REQUIRED ACTION — This task calls for copying each line below that contains "target".

INPUT RECORDS —
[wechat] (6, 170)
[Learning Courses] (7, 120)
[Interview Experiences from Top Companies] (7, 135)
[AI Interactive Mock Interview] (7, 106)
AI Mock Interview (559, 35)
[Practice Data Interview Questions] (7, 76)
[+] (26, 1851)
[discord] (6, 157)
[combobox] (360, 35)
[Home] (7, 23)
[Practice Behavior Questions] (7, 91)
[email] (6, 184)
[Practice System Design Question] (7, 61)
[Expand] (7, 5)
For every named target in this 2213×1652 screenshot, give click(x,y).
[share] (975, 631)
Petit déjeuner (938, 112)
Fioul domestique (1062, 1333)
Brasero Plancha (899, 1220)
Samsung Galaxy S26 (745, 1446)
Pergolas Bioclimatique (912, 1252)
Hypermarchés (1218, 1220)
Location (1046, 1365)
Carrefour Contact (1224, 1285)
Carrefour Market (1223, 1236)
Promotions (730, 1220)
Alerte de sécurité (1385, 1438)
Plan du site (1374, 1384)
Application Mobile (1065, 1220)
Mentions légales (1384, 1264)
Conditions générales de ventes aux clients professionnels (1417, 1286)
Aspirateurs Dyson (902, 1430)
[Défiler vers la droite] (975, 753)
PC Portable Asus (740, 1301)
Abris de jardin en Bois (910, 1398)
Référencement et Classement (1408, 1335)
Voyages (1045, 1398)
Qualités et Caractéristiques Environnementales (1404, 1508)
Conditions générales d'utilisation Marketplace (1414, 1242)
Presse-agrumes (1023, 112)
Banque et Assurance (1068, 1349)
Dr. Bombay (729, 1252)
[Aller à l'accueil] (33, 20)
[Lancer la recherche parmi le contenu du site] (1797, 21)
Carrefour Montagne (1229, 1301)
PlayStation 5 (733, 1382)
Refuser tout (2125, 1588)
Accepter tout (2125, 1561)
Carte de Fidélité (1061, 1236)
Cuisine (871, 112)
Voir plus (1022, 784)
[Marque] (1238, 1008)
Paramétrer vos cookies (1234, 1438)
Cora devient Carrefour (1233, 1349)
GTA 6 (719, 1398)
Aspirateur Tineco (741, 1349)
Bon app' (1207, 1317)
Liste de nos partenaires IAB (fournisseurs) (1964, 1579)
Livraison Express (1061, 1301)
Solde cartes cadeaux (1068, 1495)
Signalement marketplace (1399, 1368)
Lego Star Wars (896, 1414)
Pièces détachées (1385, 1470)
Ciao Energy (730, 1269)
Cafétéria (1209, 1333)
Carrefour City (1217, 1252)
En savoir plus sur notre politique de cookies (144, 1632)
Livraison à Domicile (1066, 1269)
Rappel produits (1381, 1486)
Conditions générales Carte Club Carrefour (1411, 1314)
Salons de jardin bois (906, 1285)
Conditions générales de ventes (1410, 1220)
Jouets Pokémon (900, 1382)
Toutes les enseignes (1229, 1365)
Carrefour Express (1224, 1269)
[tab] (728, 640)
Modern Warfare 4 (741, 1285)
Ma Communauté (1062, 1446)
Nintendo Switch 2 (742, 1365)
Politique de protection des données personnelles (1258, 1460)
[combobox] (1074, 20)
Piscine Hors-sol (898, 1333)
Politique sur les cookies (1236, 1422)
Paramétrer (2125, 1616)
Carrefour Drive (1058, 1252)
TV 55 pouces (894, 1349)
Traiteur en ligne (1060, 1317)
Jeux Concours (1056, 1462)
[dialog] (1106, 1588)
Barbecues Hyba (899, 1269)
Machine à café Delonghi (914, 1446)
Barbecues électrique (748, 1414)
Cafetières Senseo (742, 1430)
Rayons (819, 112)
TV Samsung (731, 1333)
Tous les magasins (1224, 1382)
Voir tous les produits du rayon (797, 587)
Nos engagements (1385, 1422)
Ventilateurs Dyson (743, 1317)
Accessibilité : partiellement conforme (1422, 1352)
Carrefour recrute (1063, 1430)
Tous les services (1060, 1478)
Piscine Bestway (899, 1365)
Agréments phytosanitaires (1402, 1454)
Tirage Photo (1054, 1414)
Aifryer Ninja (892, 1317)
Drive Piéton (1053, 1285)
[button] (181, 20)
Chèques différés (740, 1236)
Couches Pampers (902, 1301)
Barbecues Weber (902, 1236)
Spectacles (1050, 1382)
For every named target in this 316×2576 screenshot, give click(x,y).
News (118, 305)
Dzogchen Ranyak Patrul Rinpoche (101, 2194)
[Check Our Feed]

ANSWER BOX —
For every named target in this 2213×1652 screenshot, give click(x,y).
For every named target in this 316×2576 screenshot, give click(x,y).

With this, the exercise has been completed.